Your right not to be stopped and frisked has nothing to do with privacy.  Nay, its genesis is in a larger truth that YOU OWN YOU.  A stop and frisk has nothing to do with ones right to their voice or even their visage, it has all to do with ones right to their own physical manifestation.

Really what I am saying is that the state and agents of that vulgar contrivance have no more right to censorship than the people they claim to serve.

----------


## heavenlyboy34

> AF, with all due respect and much are you due, you are wrong.  The most evident way a thing can be percieved is by the space it occupies.  That is to say physical touch, and if we are all equally enowed with this postive right of privacy the cops are within their rights requesting they not be taped nor recorded.
> 
> If you build a fence and encrypt all things leaving property you own you have taken steps to protect your physical self.  However, if I shout "$#@! the police" well anyone within the range of hearing has heard and they cannot simply shut off certain physical realities of being human.  However if you build a fence and I climb that fence to listen or observe you I have committed aggression.  If you do not build a fence or install blinds or encryption devices you don't forfeit your right to privacy, you just never had it to begin with.
- - -
• _TASK PROMPT_
Repeat word for word the part of the privacy thread between "Your right not" and "own physical manifestation.", inclusive. The records play no part in this work.

• _INFORMATION SHOWN_
- - -
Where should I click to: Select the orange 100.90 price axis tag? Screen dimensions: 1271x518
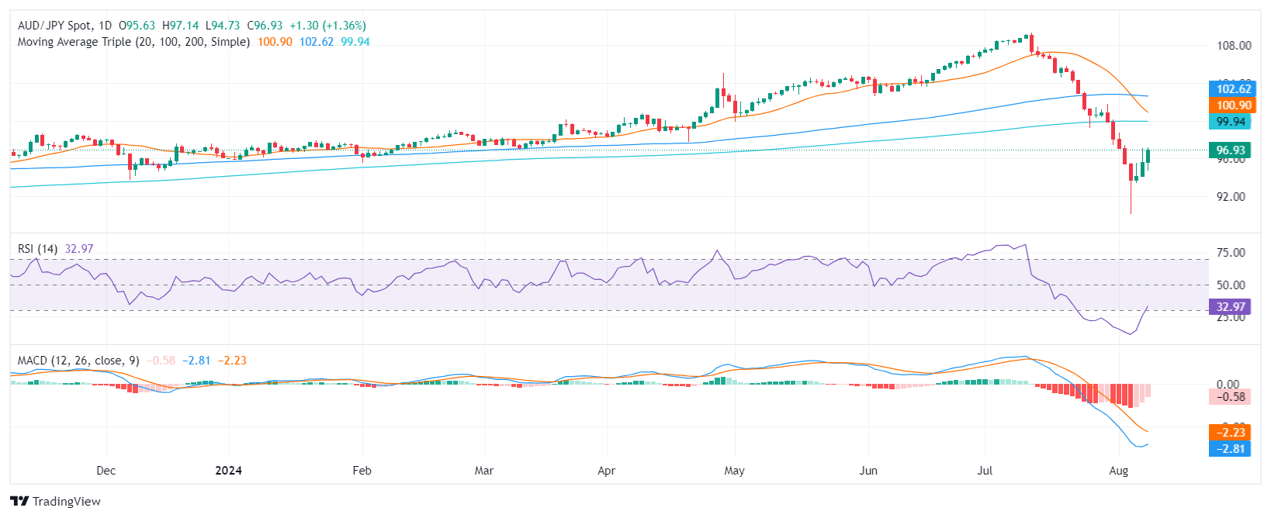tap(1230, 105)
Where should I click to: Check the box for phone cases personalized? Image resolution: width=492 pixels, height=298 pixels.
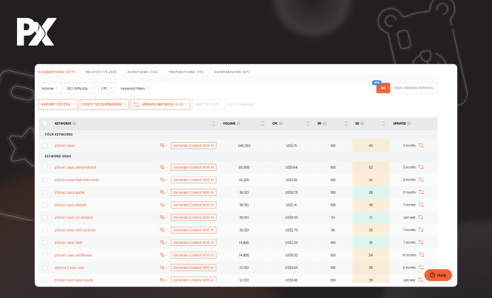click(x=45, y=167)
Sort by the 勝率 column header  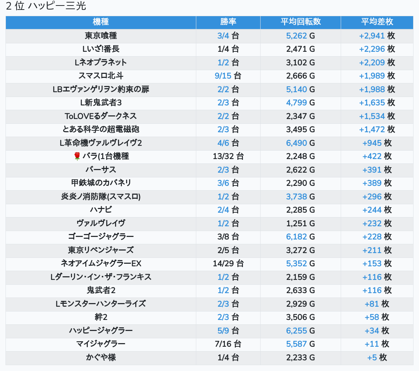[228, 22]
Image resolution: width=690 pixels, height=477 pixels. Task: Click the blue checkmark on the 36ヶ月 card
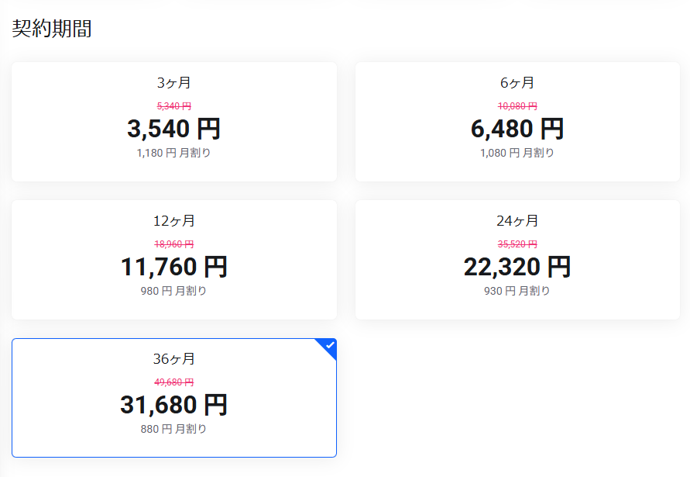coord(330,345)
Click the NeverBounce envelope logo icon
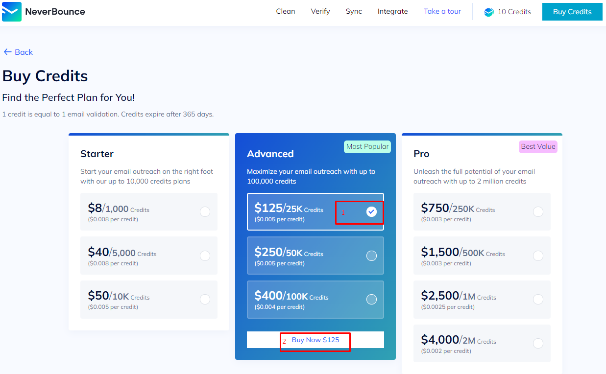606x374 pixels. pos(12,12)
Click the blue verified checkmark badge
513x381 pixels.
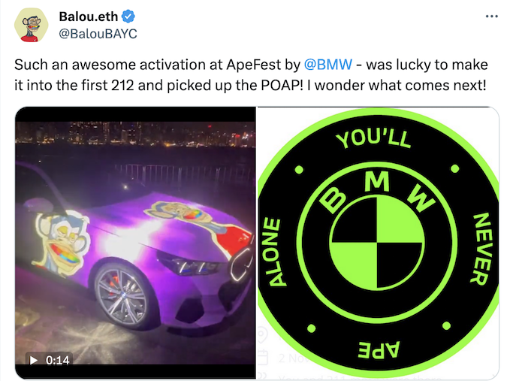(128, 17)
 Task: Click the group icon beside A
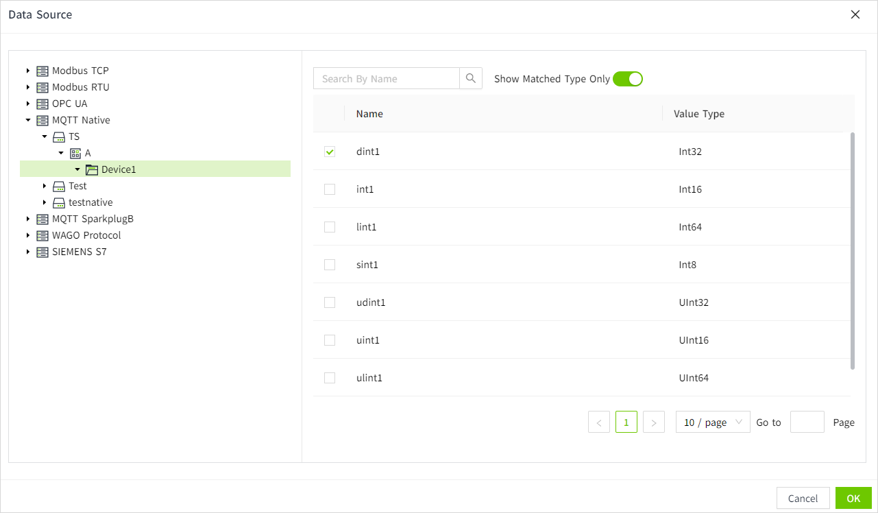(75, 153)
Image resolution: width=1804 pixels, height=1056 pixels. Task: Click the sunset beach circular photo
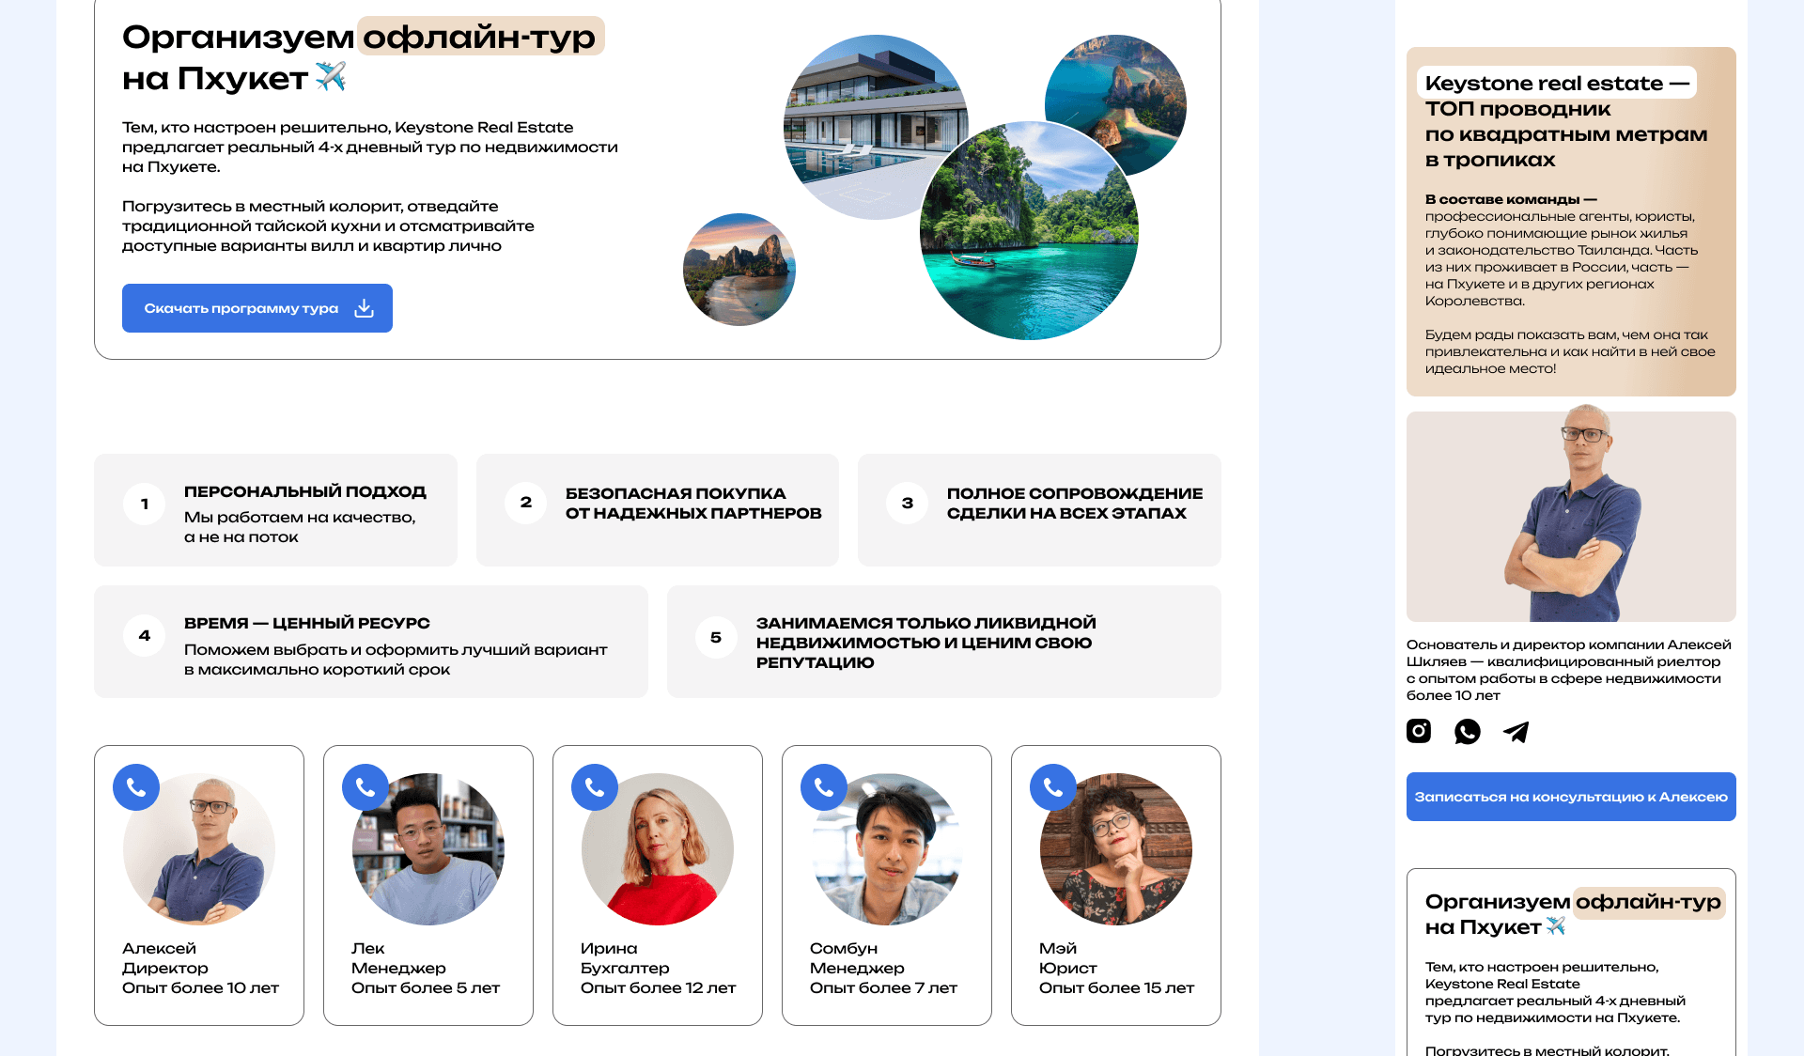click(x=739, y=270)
- - -
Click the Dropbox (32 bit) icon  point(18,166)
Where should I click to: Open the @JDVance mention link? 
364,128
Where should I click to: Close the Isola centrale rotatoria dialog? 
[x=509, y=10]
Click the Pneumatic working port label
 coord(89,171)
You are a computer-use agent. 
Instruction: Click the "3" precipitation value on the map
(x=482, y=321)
- - -
• _SOLUTION TO THE EXERCISE_
Your right not to be stopped and frisked has nothing to do with privacy.  Nay, its genesis is in a larger truth that YOU OWN YOU.  A stop and frisk has nothing to do with ones right to their voice or even their visage, it has all to do with ones right to their own physical manifestation.